- _INPUT MATERIAL_:
------------------------------------------------

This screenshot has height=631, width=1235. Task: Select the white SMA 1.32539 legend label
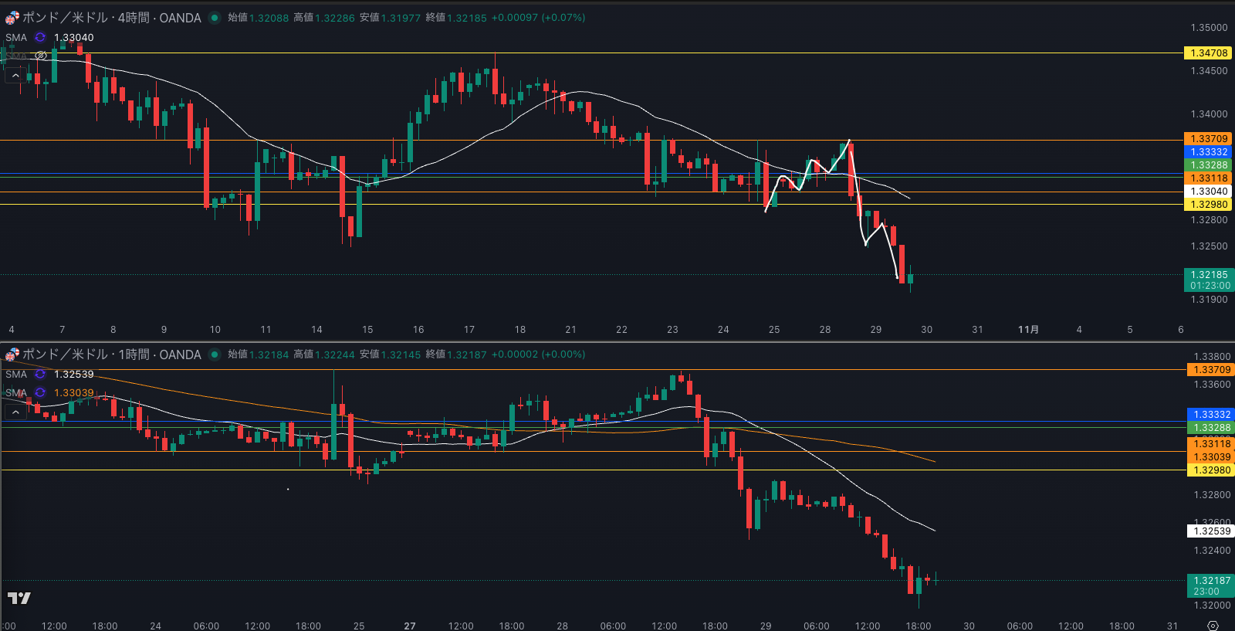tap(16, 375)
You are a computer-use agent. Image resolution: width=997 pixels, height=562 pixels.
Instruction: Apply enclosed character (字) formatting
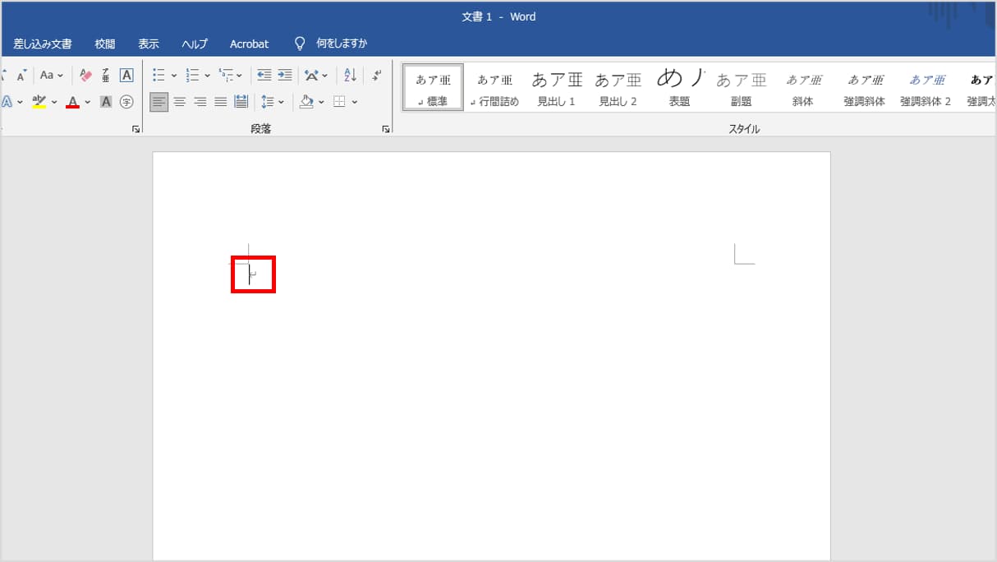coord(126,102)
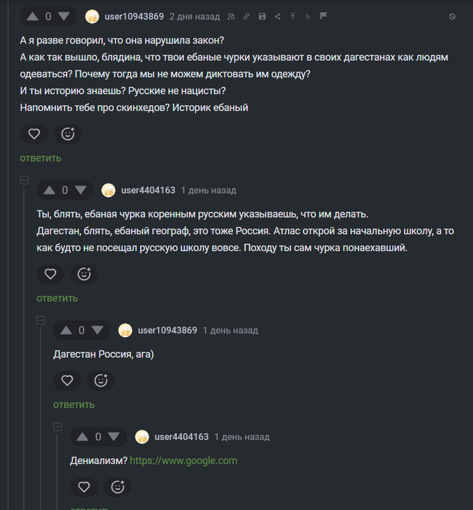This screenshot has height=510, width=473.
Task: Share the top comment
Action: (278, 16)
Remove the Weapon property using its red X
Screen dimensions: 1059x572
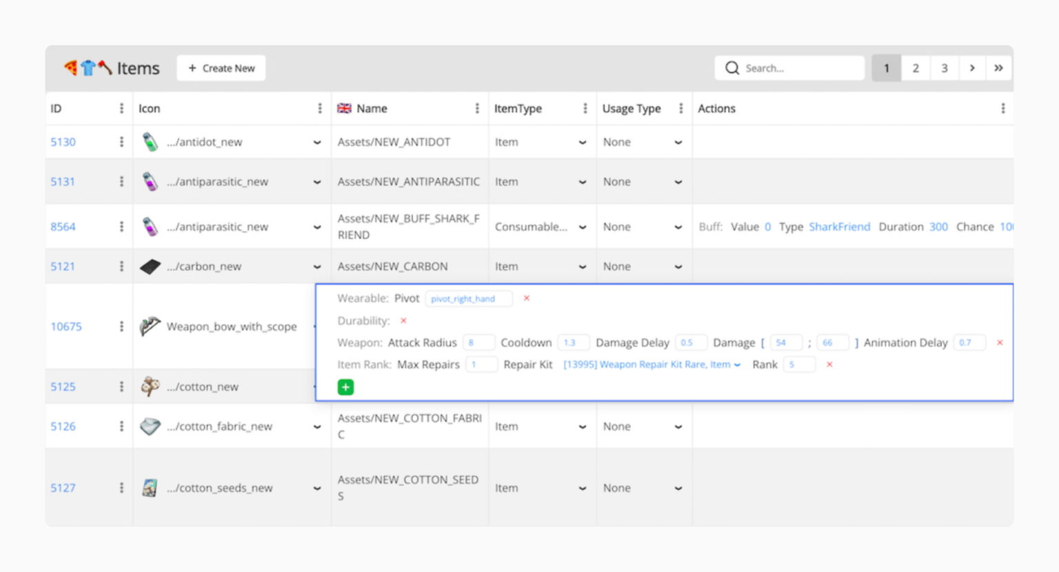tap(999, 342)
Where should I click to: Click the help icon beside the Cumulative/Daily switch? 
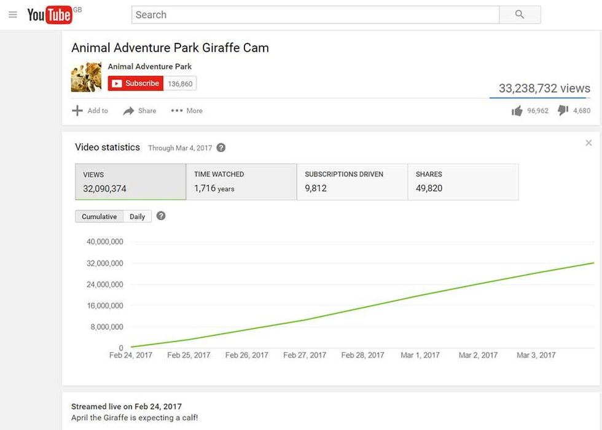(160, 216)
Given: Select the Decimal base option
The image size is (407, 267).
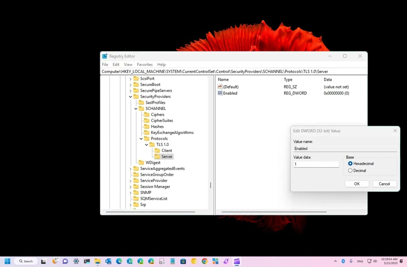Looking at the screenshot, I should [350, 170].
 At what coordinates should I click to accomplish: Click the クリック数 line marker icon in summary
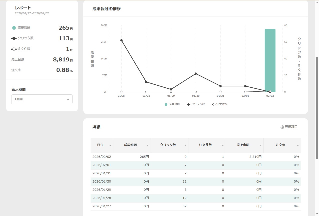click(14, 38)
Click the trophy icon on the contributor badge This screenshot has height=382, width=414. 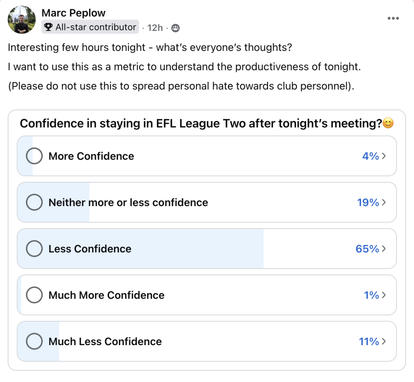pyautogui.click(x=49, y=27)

------------------------------------------------

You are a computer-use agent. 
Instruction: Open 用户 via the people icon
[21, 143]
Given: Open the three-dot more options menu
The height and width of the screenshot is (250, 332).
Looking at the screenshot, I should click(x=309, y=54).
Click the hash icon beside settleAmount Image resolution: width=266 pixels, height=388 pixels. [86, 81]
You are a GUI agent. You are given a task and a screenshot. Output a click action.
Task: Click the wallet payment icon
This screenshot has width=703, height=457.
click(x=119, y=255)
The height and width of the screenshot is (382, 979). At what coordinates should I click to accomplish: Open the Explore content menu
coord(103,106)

------------------------------------------------

- _EXERCISE AIM_: Every line in the data that holds the string "pixels" should be returned.

- _RESULT OF THIS EXERCISE_:
You are a computer-use agent. Image resolution: width=997 pixels, height=562 pixels.
Click the hash icon beside settleAmount Image resolution: width=266 pixels, height=388 pixels. [86, 81]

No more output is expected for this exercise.